Was steht da also nun (ich schreibe im Indikativ, obwohl das Aussagen des Papstes sind und eigentlich in den Konjunktiv müssten, das spart etwas Zeit)?
- Judentum und Islam (ob der Papst mit den "großen Religionen" nun auch Hinduismus und Buddhismus meint, wage ich in dem Zusammenhang sehr schwer zu bezweifeln) haben demjenigen Gebilde, das wir heute "Zivilgesellschaft" nennen, ein "Offenbarungsrecht" auferlegt, das dem göttlichen Erkennungs- und Gerechtigkeitsanspruch folgt.
- Das Christentum dagegen leitet seine juridische Begründung aus Natur und Vernunft ab. Die "Vernunft" nun (die nicht nur Maßstab der Ethik, sondern auch der Gnoseologie - also der Erkenntnis - ist) besteht aus einem "subjektiven" und einem "objektiven" Teil. Aber damit nicht genug: beider Teile Substanz (wiederum aristotelisch verstanden) gründet in der "schöpferischen Vernunft Gottes". Das ist die Seinsunterlage, auf der die menscheneigene Vernunft aufgestellt wird, sogar dann, wenn ein Nicht- bzw. Andersgläubiger oder ein Anhänger der "
docta ignorantia" nach Nicolaus Cusanus diese letzten Gründe entweder nicht anerkennt oder hinterfragt.
- Die "schöpferische Vernunft Gottes" nimmt zunächst einmal eine wichtige Rolle im Kirchendogma ein: sie verweist den neoplatonischen und häretischen (innerkirchlich, versteht sich) (Irr-)Weg des Marcion bzw. der gnosischen Texte bzgl. des Demiurgen in die Ferne.

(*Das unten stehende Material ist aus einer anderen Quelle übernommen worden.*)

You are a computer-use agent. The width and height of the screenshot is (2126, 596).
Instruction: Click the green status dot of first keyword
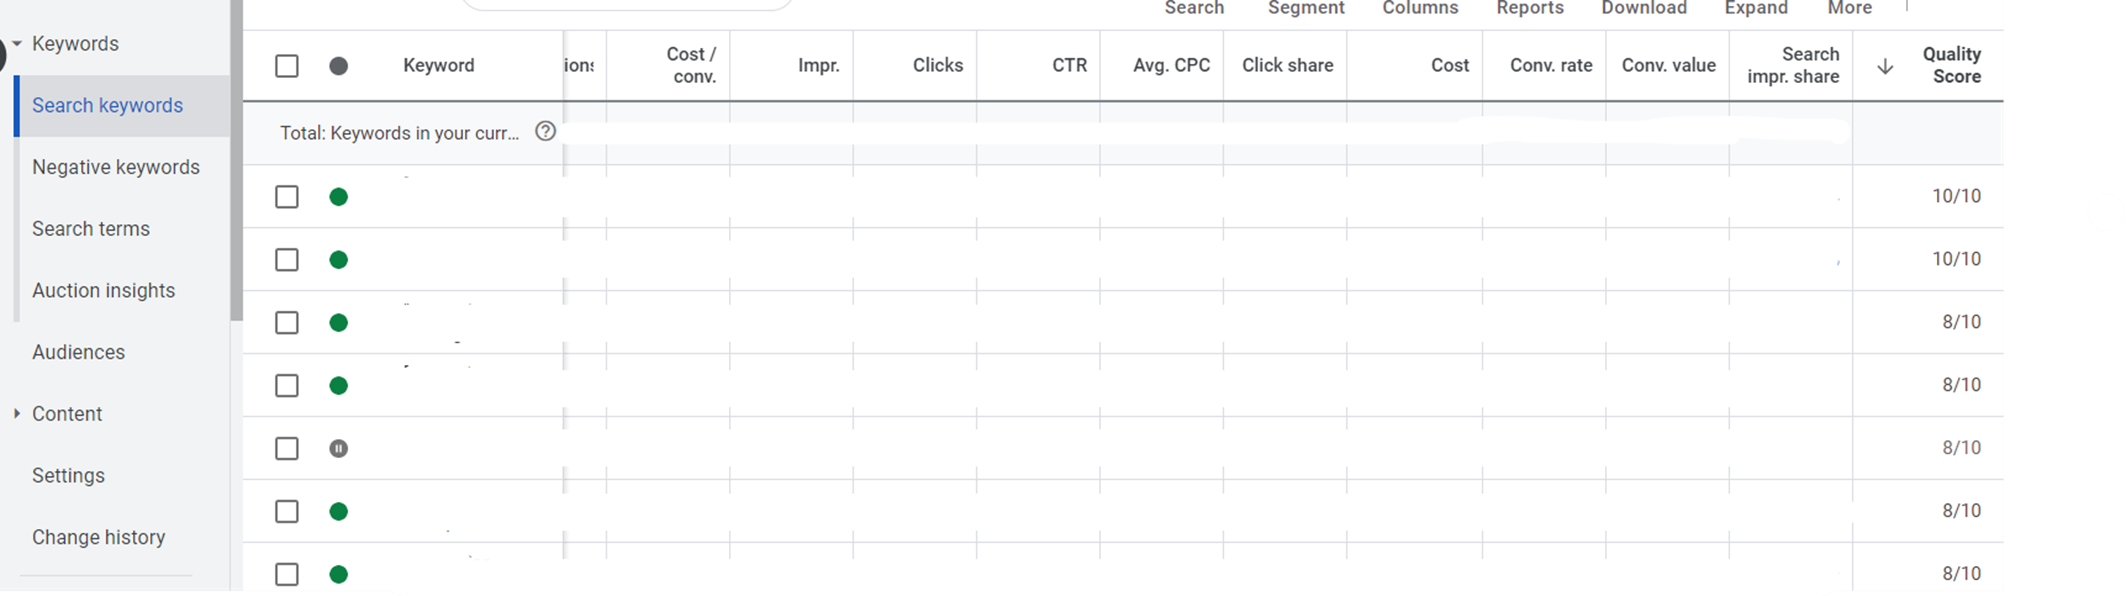[x=339, y=197]
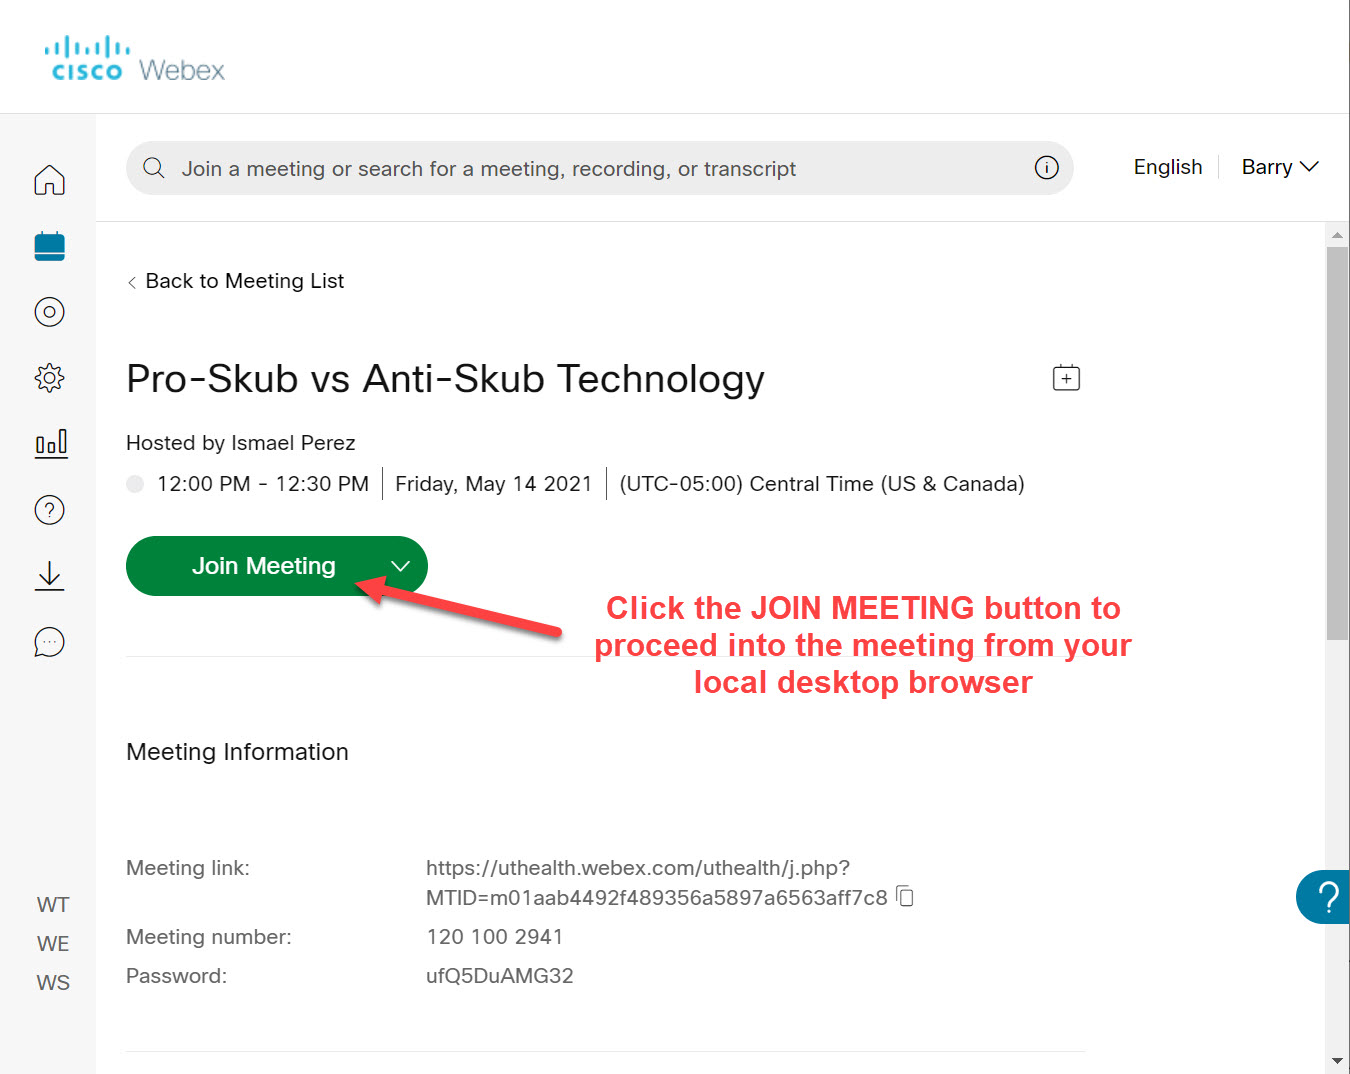Open the WT sidebar item

[x=53, y=905]
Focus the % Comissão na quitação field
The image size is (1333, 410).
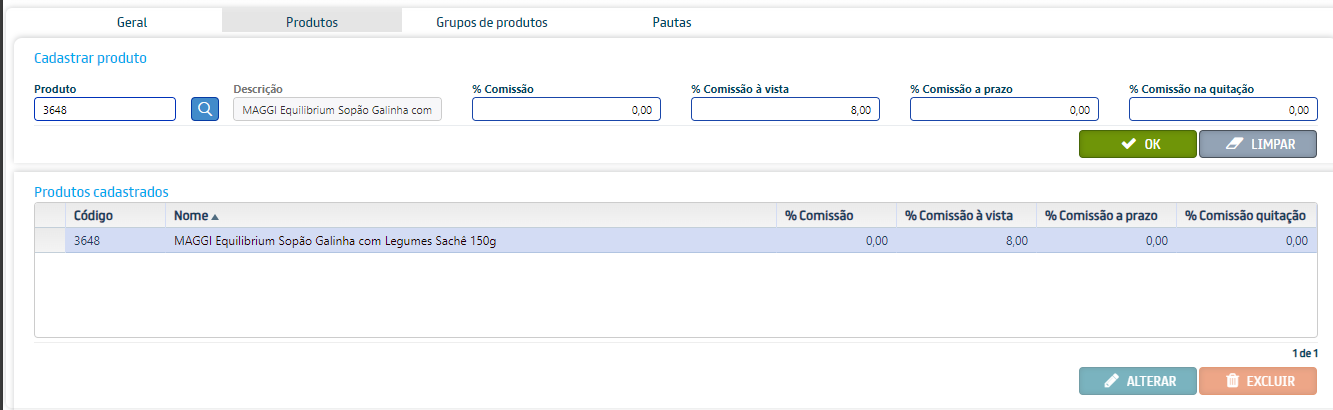coord(1222,109)
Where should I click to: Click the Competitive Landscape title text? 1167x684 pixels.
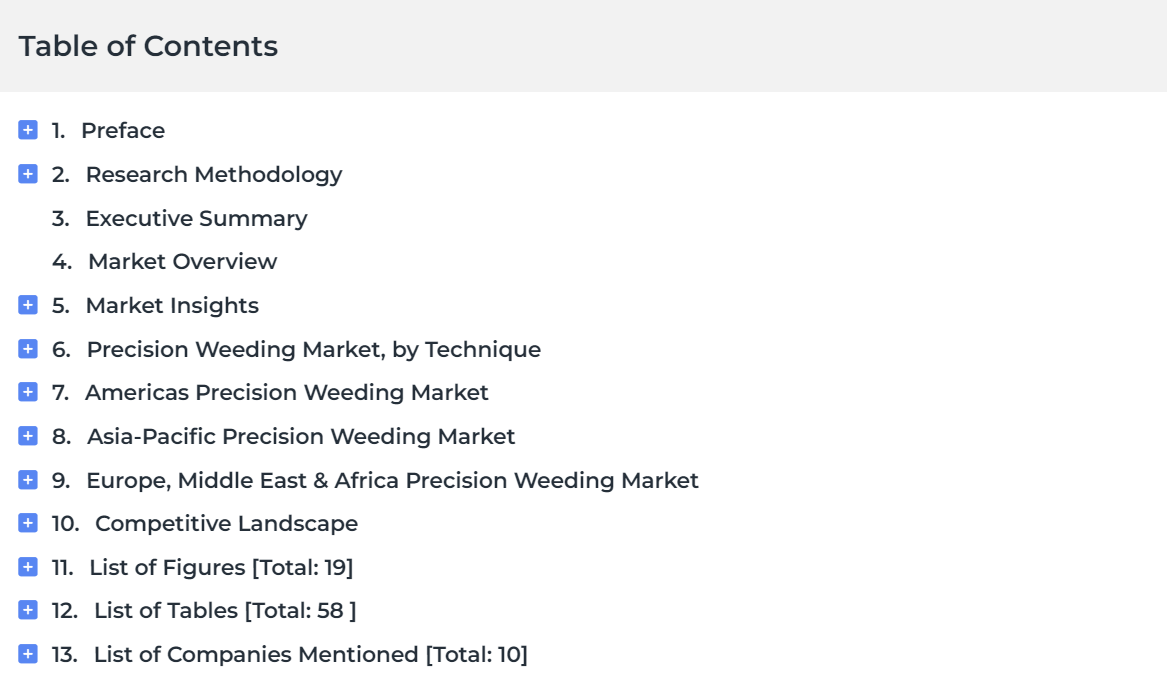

Aber sie erstreckt sich auch auf die Beschaffenheit der menschlichen Erkenntnisfähigkeit. Wenn diese nun ursächlich in der Substanz des ausgeflossenen göttlichen Seins ihren Ursprung hat, und insbesondere die objektive Vernunft darin, dann ist eine (wenn auch verzerrte) Tendenz zur Ebenbildlichkeit in Gedanke und dem in die Tat umgesetzten Akt unausweichlich. Denn die objektiven Daseinsmodalitäten gehen wiederum in die theologischen Lehren über, i.e. die Seinsgeschichte.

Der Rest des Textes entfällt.